TASK INSTRUCTIONS:
Among the entries below, one line contains "You are a GUI" and another contains "This screenshot has width=1048, height=537.". Transcribe those two lines and every line between them, exactly.

THE INPUT:
§ §

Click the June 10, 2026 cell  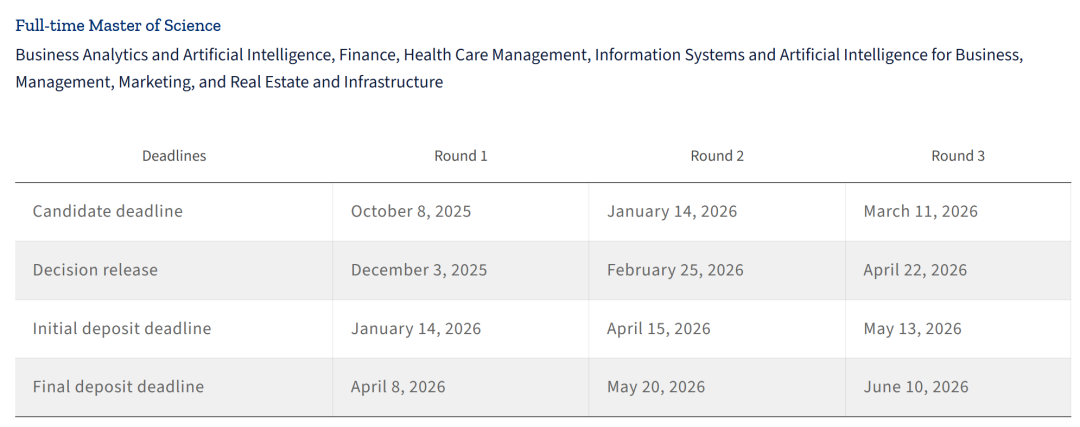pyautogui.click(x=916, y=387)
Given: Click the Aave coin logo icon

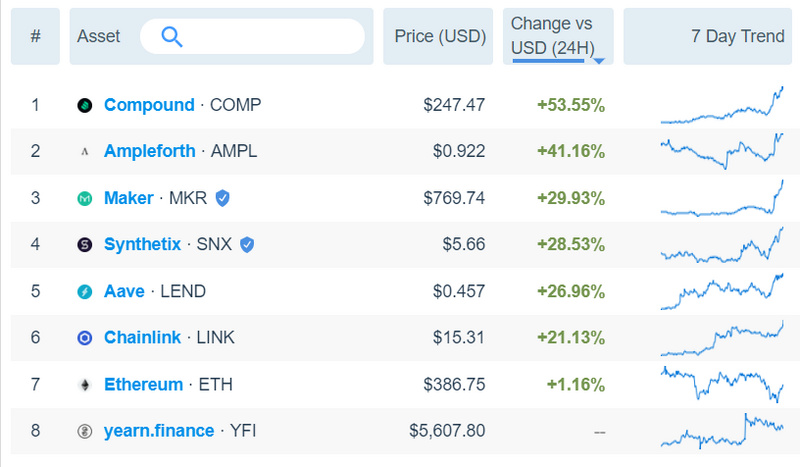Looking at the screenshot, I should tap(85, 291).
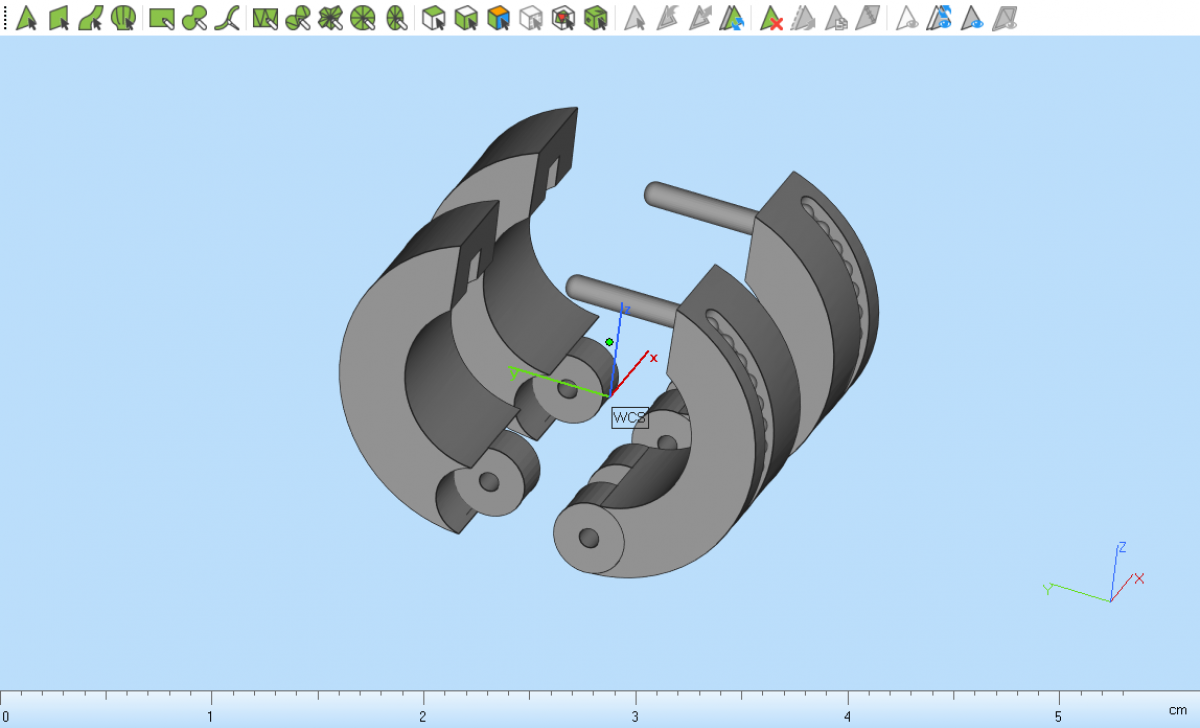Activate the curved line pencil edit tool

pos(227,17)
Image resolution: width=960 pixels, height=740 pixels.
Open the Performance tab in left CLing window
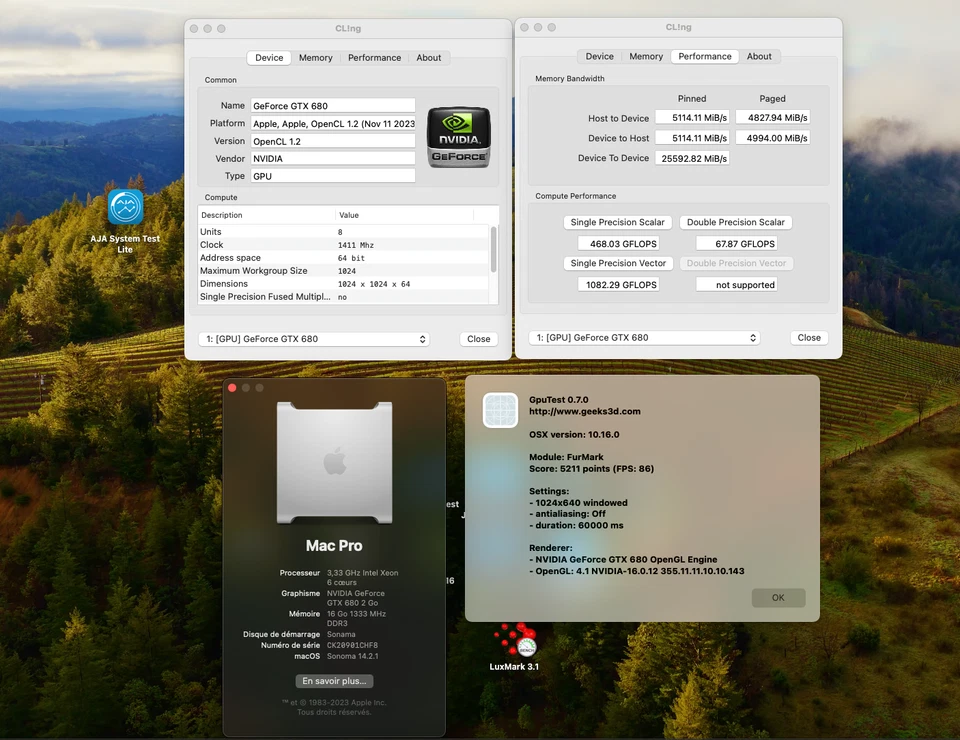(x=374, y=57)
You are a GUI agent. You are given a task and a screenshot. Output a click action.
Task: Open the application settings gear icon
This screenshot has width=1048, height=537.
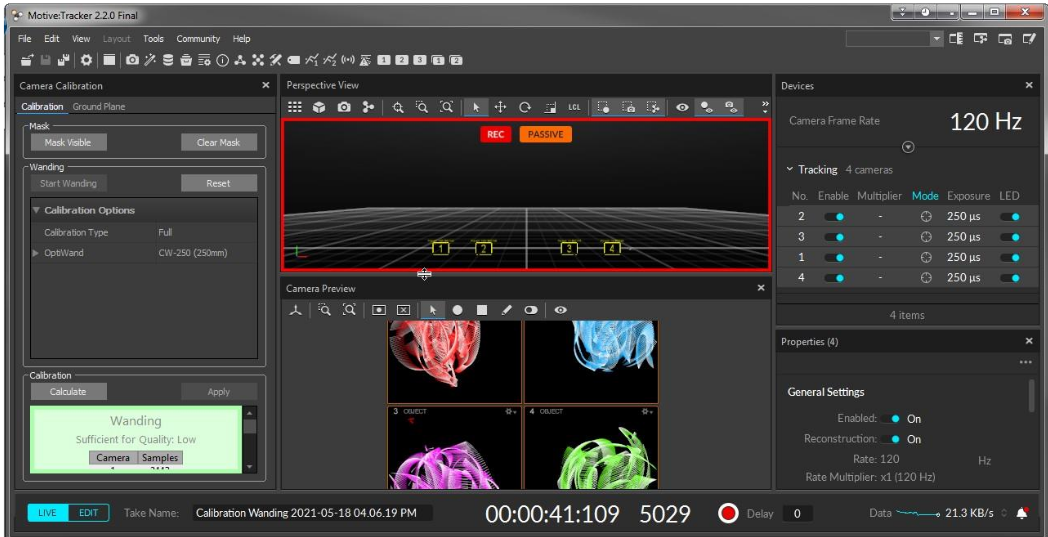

§ §

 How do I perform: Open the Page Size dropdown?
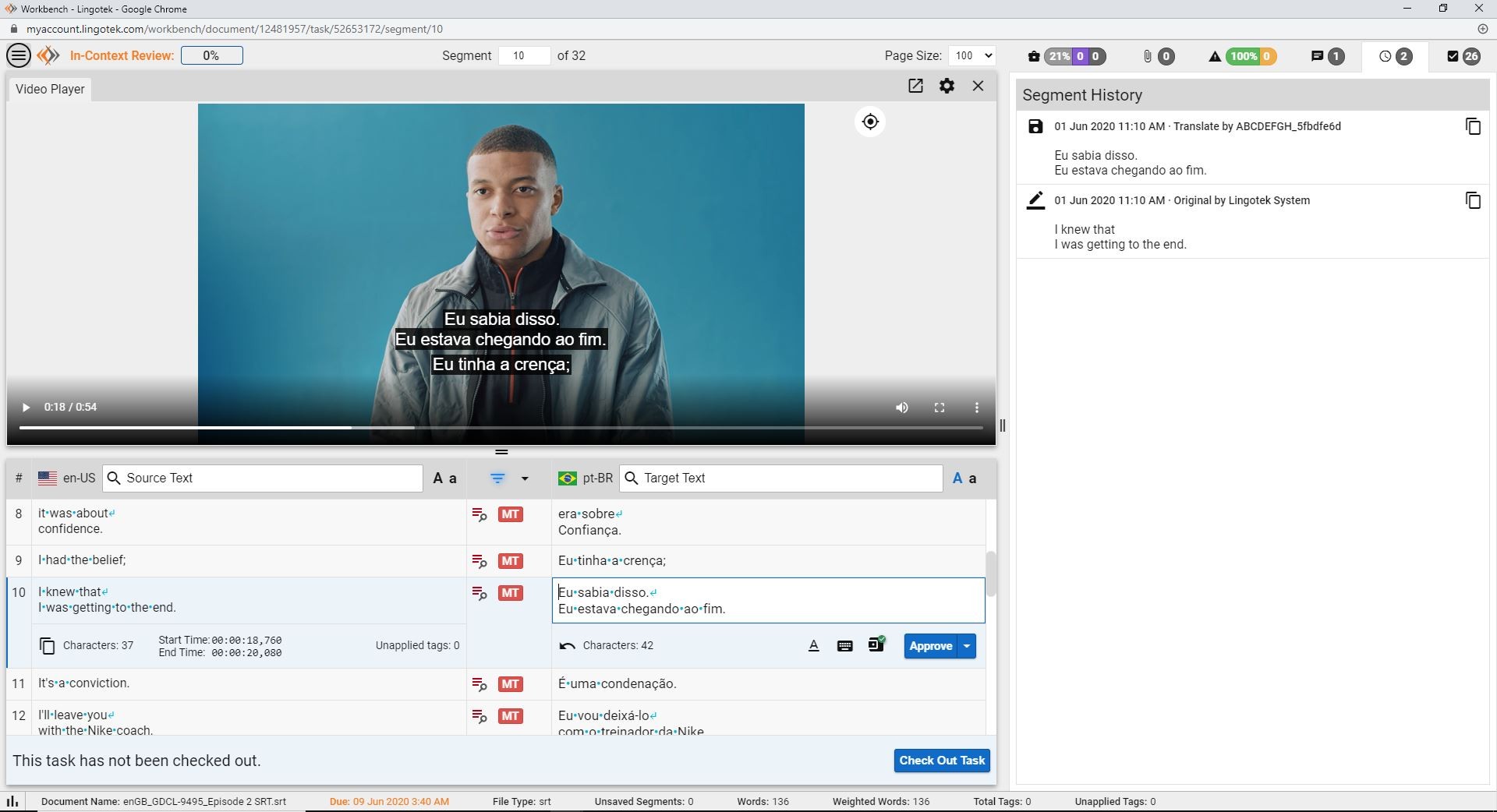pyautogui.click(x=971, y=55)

§ §

OUTPUT FOR THIS EXERCISE:
You are a GUI agent. You are given a task and a screenshot. Output a click action.
Task: Open the application settings gear icon
This screenshot has width=1048, height=537.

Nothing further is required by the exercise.